[Information given — start]

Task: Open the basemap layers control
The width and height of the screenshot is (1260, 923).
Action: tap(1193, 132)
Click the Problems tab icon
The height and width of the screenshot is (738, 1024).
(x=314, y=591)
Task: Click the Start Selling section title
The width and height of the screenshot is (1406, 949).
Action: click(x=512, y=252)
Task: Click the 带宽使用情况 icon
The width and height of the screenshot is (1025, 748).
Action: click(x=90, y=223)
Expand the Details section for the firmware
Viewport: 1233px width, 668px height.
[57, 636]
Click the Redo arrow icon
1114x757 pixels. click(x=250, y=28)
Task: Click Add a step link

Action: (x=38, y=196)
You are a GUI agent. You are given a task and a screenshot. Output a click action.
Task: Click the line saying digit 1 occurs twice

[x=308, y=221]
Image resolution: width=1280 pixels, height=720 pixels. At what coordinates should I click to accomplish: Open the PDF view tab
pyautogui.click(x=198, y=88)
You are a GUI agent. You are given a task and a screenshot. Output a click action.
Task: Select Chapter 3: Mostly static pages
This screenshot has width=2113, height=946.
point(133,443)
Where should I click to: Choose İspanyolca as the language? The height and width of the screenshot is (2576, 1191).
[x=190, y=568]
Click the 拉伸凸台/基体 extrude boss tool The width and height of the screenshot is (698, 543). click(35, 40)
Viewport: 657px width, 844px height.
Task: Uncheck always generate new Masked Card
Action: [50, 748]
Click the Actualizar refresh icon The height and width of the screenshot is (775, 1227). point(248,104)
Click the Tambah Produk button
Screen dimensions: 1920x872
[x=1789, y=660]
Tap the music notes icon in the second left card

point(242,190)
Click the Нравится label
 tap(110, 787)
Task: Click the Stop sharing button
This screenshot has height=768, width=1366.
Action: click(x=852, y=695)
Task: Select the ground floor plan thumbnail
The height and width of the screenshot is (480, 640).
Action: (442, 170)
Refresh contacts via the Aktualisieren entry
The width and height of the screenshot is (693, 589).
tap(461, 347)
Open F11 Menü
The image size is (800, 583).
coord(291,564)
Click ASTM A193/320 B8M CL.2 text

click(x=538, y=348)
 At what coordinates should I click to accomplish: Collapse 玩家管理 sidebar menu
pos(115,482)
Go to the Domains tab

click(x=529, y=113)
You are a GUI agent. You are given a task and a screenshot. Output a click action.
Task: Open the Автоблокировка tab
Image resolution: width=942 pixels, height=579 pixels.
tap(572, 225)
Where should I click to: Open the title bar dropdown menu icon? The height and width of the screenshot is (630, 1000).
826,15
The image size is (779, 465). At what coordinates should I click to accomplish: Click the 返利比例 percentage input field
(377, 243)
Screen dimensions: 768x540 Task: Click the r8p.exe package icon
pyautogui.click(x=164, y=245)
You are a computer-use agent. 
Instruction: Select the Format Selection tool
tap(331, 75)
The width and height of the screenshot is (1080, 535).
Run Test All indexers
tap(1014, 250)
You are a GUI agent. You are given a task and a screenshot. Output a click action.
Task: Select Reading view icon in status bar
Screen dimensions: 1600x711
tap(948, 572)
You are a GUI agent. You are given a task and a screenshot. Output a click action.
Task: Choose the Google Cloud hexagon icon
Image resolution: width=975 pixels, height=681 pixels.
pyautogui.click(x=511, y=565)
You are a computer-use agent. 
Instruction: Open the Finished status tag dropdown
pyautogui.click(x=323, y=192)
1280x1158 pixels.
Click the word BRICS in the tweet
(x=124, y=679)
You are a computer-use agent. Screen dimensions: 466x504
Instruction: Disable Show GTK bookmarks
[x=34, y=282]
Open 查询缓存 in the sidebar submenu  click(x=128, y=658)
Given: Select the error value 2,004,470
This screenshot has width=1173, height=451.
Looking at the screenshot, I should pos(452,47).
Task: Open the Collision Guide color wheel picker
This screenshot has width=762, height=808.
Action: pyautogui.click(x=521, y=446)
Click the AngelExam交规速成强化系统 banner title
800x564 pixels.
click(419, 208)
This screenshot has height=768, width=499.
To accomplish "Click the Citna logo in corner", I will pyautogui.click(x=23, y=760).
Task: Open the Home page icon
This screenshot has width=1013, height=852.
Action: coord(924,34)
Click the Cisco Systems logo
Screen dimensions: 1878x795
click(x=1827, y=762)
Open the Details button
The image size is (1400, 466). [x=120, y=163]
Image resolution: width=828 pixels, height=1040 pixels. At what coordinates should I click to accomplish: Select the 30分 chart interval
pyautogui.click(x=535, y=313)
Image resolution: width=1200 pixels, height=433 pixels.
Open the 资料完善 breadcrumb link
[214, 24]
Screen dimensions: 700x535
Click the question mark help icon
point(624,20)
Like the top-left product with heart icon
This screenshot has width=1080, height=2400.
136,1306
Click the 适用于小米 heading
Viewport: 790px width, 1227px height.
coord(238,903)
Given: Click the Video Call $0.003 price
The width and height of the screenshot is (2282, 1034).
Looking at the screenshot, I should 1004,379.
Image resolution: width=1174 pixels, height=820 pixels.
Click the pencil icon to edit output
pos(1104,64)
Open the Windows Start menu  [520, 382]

[Information given — finish]

▶ Prompt:
Having looked over the entries above, reproduce all of them exactly.

▶ Answer to this task:
Task: Open the basemap layers control
The width and height of the screenshot is (1260, 923).
Action: tap(1193, 132)
Click the Problems tab icon
The height and width of the screenshot is (738, 1024).
(x=314, y=591)
Task: Click the Start Selling section title
The width and height of the screenshot is (1406, 949).
Action: click(x=512, y=252)
Task: Click the 带宽使用情况 icon
The width and height of the screenshot is (1025, 748).
Action: click(x=90, y=223)
Expand the Details section for the firmware
Viewport: 1233px width, 668px height.
[57, 636]
Click the Redo arrow icon
1114x757 pixels. click(x=250, y=28)
Task: Click Add a step link

Action: (x=38, y=196)
You are a GUI agent. You are given a task and a screenshot. Output a click action.
Task: Click the line saying digit 1 occurs twice

[x=308, y=221]
Image resolution: width=1280 pixels, height=720 pixels. At what coordinates should I click to accomplish: Open the PDF view tab
pyautogui.click(x=198, y=88)
You are a GUI agent. You are given a task and a screenshot. Output a click action.
Task: Select Chapter 3: Mostly static pages
This screenshot has width=2113, height=946.
point(133,443)
Where should I click to: Choose İspanyolca as the language? The height and width of the screenshot is (2576, 1191).
[x=190, y=568]
Click the 拉伸凸台/基体 extrude boss tool The width and height of the screenshot is (698, 543). click(35, 40)
Viewport: 657px width, 844px height.
Task: Uncheck always generate new Masked Card
Action: [50, 748]
Click the Actualizar refresh icon The height and width of the screenshot is (775, 1227). point(248,104)
Click the Tambah Produk button
Screen dimensions: 1920x872
[x=1789, y=660]
Tap the music notes icon in the second left card

point(242,190)
Click the Нравится label
 tap(110, 787)
Task: Click the Stop sharing button
This screenshot has height=768, width=1366.
Action: click(x=852, y=695)
Task: Select the ground floor plan thumbnail
The height and width of the screenshot is (480, 640).
Action: (442, 170)
Refresh contacts via the Aktualisieren entry
The width and height of the screenshot is (693, 589).
tap(461, 347)
Open F11 Menü
The image size is (800, 583).
coord(291,564)
Click ASTM A193/320 B8M CL.2 text

click(x=538, y=348)
 At what coordinates should I click to accomplish: Collapse 玩家管理 sidebar menu
pos(115,482)
Go to the Domains tab

click(x=529, y=113)
You are a GUI agent. You are given a task and a screenshot. Output a click action.
Task: Open the Автоблокировка tab
Image resolution: width=942 pixels, height=579 pixels.
tap(572, 225)
Where should I click to: Open the title bar dropdown menu icon? The height and width of the screenshot is (630, 1000).
826,15
The image size is (779, 465). At what coordinates should I click to accomplish: Click the 返利比例 percentage input field
(377, 243)
Screen dimensions: 768x540 Task: Click the r8p.exe package icon
pyautogui.click(x=164, y=245)
You are a computer-use agent. 
Instruction: Select the Format Selection tool
tap(331, 75)
The width and height of the screenshot is (1080, 535).
Run Test All indexers
tap(1014, 250)
You are a GUI agent. You are given a task and a screenshot. Output a click action.
Task: Select Reading view icon in status bar
Screen dimensions: 1600x711
tap(948, 572)
You are a GUI agent. You are given a task and a screenshot. Output a click action.
Task: Choose the Google Cloud hexagon icon
Image resolution: width=975 pixels, height=681 pixels.
pyautogui.click(x=511, y=565)
You are a computer-use agent. 
Instruction: Open the Finished status tag dropdown
pyautogui.click(x=323, y=192)
1280x1158 pixels.
Click the word BRICS in the tweet
(x=124, y=679)
You are a computer-use agent. Screen dimensions: 466x504
Instruction: Disable Show GTK bookmarks
[x=34, y=282]
Open 查询缓存 in the sidebar submenu  click(x=128, y=658)
Given: Select the error value 2,004,470
This screenshot has width=1173, height=451.
Looking at the screenshot, I should pos(452,47).
Task: Open the Collision Guide color wheel picker
This screenshot has width=762, height=808.
Action: pyautogui.click(x=521, y=446)
Click the AngelExam交规速成强化系统 banner title
800x564 pixels.
click(419, 208)
This screenshot has height=768, width=499.
To accomplish "Click the Citna logo in corner", I will pyautogui.click(x=23, y=760).
Task: Open the Home page icon
This screenshot has width=1013, height=852.
Action: coord(924,34)
Click the Cisco Systems logo
Screen dimensions: 1878x795
click(x=1827, y=762)
Open the Details button
The image size is (1400, 466). [x=120, y=163]
Image resolution: width=828 pixels, height=1040 pixels. At what coordinates should I click to accomplish: Select the 30分 chart interval
pyautogui.click(x=535, y=313)
Image resolution: width=1200 pixels, height=433 pixels.
Open the 资料完善 breadcrumb link
[214, 24]
Screen dimensions: 700x535
Click the question mark help icon
point(624,20)
Like the top-left product with heart icon
This screenshot has width=1080, height=2400.
136,1306
Click the 适用于小米 heading
Viewport: 790px width, 1227px height.
coord(238,903)
Given: Click the Video Call $0.003 price
The width and height of the screenshot is (2282, 1034).
Looking at the screenshot, I should 1004,379.
Image resolution: width=1174 pixels, height=820 pixels.
Click the pencil icon to edit output
pos(1104,64)
Open the Windows Start menu  [520, 382]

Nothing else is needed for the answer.